Scientific publications

Assessment of Minimal Residual Disease by Next Generation Sequencing in Peripheral Blood as a Complementary Tool for Personalized Transplant Monitoring in Myeloid Neoplasms

Nov 25, 2020 | Magazine: Journal of Clinical Medicine

Paula Aguirre-Ruiz  1 , Beñat Ariceta  1   2 , María Cruz Viguria  2   3 , María Teresa Zudaire  2   3 , Zuriñe Blasco-Iturri  1 , Patricia Arnedo  3 , Almudena Aguilera-Diaz  2   4 , Axier Jauregui  3 , Amagoia Mañú  1   2 , Felipe Prosper  2   4   5 , María Carmen Mateos  2   3 , Marta Fernández-Mercado  1   2   4 , María José Larráyoz  1   2 , Margarita Redondo  2   3 , María José Calasanz  1   2 , Iria Vázquez  1   2 , Eva Bandrés  2   3


Patients with myeloid neoplasms who relapsed after allogenic hematopoietic stem cell transplant (HSCT) have poor prognosis. Monitoring of chimerism and specific molecular markers as a surrogate measure of relapse is not always helpful; therefore, improved systems to detect early relapse are needed.

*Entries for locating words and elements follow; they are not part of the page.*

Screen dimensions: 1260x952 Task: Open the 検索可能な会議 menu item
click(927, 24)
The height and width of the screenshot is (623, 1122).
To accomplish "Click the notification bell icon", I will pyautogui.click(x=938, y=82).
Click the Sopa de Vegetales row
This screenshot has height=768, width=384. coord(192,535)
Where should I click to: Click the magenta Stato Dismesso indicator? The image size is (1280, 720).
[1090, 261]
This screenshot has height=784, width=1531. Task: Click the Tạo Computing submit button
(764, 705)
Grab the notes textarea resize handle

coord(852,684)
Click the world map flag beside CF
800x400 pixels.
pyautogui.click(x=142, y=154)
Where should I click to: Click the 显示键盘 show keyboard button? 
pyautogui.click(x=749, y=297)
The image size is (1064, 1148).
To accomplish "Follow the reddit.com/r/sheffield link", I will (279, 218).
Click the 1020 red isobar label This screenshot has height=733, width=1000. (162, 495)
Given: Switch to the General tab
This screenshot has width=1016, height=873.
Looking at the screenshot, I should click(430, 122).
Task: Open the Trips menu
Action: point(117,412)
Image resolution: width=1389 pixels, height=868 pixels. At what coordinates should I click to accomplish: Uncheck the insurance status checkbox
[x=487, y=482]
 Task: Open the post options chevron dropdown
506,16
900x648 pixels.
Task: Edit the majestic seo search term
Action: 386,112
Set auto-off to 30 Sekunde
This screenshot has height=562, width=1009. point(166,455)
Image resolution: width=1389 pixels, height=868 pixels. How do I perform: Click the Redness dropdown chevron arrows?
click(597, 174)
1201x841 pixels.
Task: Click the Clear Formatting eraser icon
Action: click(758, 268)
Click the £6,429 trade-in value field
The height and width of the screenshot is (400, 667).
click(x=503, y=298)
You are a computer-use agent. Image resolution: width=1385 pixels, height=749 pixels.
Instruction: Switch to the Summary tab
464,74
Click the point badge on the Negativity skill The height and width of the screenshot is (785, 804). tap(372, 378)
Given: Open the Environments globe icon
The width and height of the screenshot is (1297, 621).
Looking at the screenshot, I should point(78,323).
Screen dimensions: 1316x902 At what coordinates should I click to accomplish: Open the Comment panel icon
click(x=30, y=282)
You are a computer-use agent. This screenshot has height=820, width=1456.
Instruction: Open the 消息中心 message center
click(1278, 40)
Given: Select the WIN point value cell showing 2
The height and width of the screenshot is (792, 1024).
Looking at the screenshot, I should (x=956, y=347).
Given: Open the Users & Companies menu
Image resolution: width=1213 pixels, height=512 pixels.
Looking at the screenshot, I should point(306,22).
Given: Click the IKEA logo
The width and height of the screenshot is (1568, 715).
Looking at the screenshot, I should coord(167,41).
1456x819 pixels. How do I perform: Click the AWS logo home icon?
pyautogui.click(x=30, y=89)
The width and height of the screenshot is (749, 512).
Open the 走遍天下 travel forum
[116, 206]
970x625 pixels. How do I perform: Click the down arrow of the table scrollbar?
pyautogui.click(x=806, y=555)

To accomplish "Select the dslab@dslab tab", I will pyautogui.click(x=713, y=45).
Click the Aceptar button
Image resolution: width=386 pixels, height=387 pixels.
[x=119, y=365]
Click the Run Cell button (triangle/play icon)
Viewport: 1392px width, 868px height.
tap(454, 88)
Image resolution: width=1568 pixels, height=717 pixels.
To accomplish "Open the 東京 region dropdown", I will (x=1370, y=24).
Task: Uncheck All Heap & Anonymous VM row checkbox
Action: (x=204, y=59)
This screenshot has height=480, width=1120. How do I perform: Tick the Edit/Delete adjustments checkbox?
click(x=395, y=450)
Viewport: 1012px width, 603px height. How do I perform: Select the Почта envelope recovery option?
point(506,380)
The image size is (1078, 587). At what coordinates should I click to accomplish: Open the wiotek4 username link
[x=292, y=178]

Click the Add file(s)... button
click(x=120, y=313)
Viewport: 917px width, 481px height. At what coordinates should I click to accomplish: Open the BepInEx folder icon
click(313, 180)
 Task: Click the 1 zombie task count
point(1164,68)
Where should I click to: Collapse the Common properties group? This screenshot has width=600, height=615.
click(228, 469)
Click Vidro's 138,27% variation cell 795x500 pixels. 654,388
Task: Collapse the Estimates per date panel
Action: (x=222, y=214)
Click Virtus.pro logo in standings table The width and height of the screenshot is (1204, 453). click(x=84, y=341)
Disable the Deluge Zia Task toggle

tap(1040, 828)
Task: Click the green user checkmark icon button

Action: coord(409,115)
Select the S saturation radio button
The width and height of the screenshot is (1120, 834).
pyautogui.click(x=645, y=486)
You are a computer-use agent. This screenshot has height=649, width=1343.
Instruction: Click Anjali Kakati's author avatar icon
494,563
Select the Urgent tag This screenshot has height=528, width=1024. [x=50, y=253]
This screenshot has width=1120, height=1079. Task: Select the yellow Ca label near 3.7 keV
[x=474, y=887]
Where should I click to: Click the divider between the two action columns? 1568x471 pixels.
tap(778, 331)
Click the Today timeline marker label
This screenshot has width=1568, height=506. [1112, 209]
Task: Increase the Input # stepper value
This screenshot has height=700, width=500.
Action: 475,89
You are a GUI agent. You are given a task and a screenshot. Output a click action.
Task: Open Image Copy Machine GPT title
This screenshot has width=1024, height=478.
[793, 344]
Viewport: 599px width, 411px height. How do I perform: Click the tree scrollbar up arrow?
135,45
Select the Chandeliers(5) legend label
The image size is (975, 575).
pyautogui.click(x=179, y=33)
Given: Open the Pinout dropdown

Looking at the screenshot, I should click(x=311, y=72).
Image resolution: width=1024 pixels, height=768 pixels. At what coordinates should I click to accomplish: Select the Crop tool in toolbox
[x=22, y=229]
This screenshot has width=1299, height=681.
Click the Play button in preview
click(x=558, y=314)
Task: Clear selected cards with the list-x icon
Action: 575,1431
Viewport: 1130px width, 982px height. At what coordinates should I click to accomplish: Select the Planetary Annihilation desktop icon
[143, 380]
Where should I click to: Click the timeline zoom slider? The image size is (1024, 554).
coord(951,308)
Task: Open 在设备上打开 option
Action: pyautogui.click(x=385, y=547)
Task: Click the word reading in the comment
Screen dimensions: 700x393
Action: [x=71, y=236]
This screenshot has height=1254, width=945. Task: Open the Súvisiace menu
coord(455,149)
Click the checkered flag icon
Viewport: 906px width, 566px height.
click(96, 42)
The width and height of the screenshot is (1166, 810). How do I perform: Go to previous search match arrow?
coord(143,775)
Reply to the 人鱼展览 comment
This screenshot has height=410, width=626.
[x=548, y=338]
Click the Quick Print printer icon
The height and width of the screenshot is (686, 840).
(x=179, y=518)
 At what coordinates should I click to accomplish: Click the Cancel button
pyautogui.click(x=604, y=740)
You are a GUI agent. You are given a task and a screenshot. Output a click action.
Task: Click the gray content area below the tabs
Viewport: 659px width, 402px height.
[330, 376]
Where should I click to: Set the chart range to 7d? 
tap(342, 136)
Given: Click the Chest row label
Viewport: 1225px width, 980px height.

We hypothesized that the use of next generation sequencing (NGS) could be a suitable approach for personalized follow-up post-HSCT. To validate our hypothesis, we analyzed by NGS, a retrospective set of peripheral blood (PB) DNA samples previously evaluated by high-sensitive quantitative PCR analysis using insertion/deletion polymorphisms (indel-qPCR) chimerism engraftment.

Post-HCST allelic burdens assessed by NGS and chimerism status showed a similar time-course pattern. At time of clinical relapse in 8/12 patients, we detected positive NGS-based minimal residual disease (NGS-MRD). Importantly, in 6/8 patients, we were able to detect NGS-MRD at time points collected prior to clinical relapse.

We also confirmed the disappearance of post-HCST allelic burden in non-relapsed patients, indicating true clinical specificity. This study highlights the clinical utility of NGS-based post-HCST monitoring in myeloid neoplasia as a complementary specific analysis to high-sensitive engraftment testing.

Overall, NGS-MRD testing in PB is widely applicable for the evaluation of patients following HSCT and highly valuable to personalized early treatment intervention when mixed chimerism is detected.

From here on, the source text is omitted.